__Data for processing__:

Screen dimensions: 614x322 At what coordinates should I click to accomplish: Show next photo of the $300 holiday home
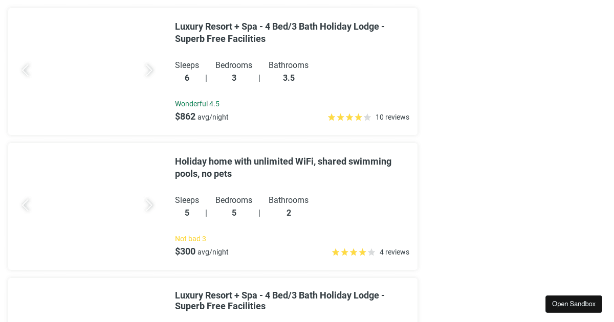(x=149, y=205)
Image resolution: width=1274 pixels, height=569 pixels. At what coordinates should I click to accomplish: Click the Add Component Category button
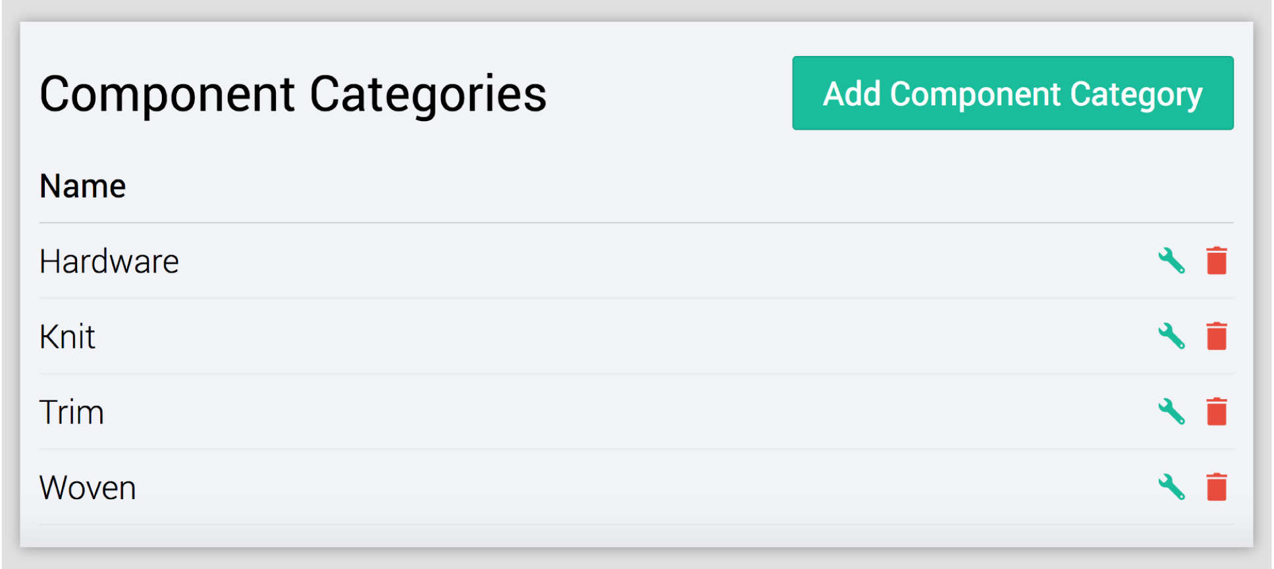(1012, 94)
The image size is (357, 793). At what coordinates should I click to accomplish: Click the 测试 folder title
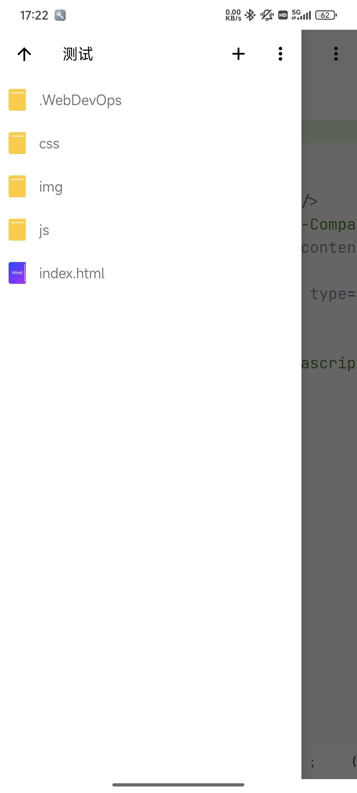pos(78,54)
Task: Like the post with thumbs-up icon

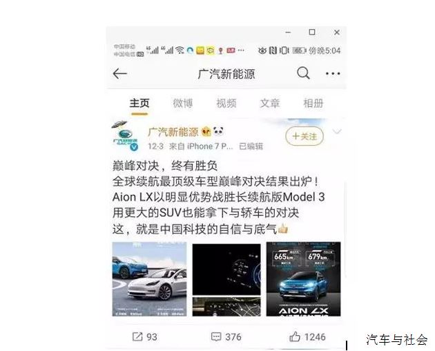Action: pyautogui.click(x=295, y=336)
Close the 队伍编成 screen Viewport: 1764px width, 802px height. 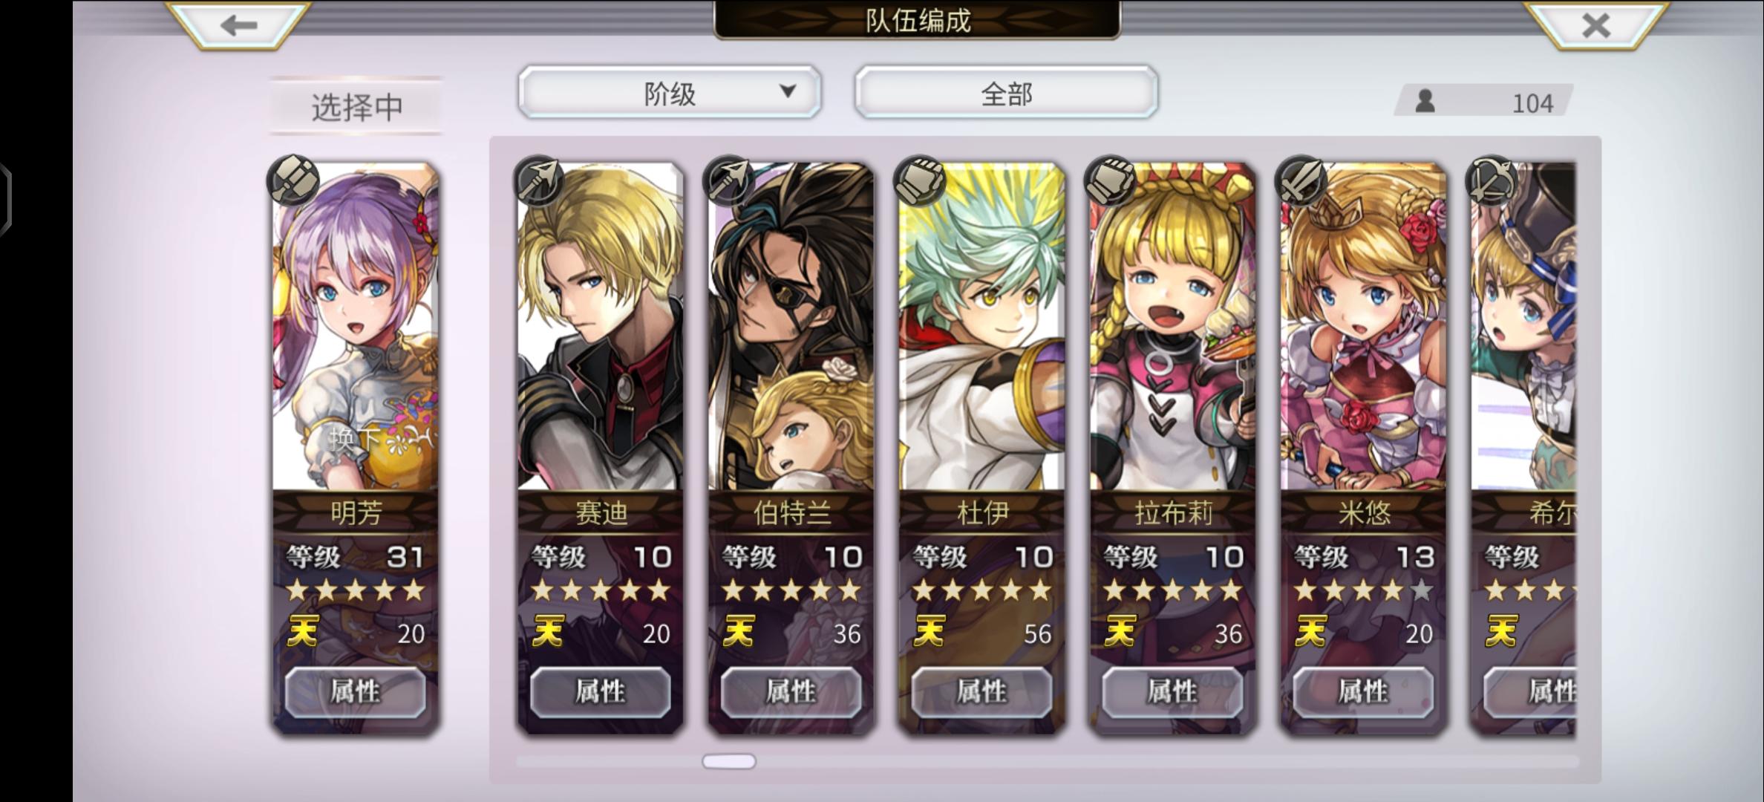(1595, 25)
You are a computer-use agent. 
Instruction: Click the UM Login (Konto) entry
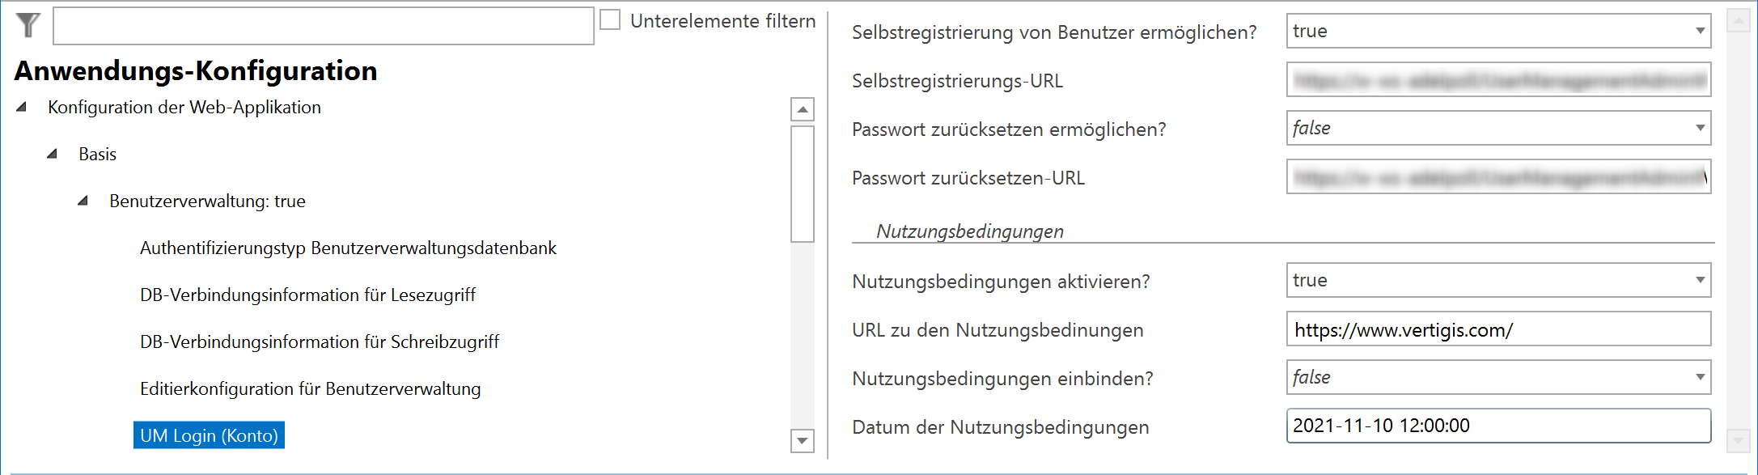pyautogui.click(x=208, y=435)
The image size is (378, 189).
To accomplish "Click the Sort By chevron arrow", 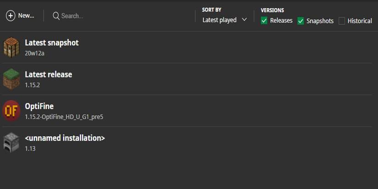I will (x=244, y=20).
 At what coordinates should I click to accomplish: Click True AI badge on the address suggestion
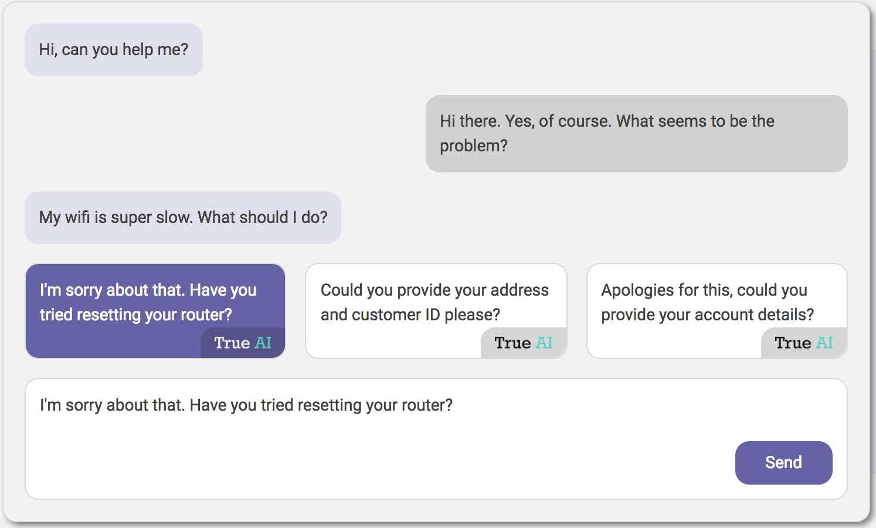524,343
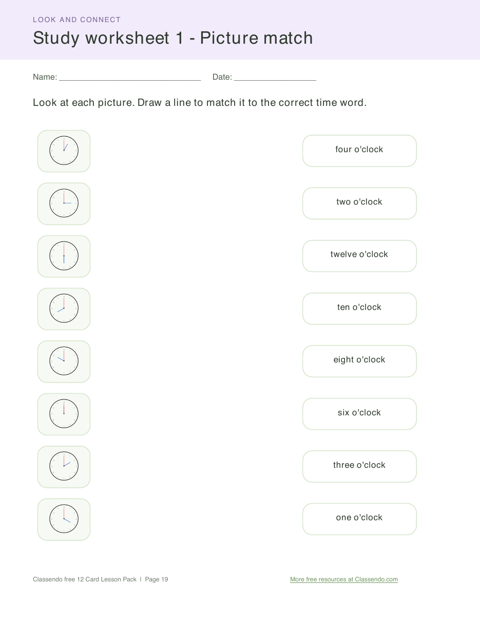Choose the clock showing eight o'clock
This screenshot has width=480, height=622.
point(64,309)
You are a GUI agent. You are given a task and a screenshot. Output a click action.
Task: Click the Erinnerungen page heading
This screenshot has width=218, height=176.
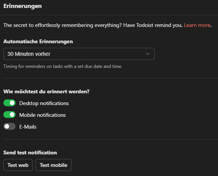point(23,6)
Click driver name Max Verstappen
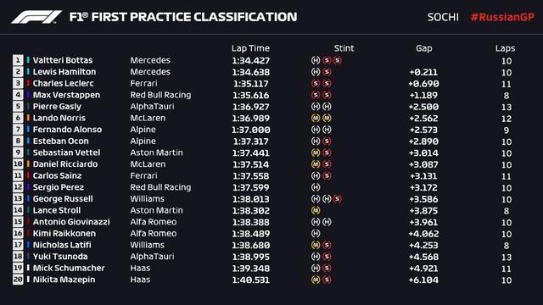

__Exercise details__: Copy the final stretch of lines, starting at the one that holds "You are a GUI" and ending at the last line of the data, exactly; omit pictures.

__Response to this exercise__:
You are a GUI agent. You are given a task and a screenshot. Output a click action.
Task: Click the Erinnerungen page heading
This screenshot has width=218, height=176.
point(23,6)
Click driver name Max Verstappen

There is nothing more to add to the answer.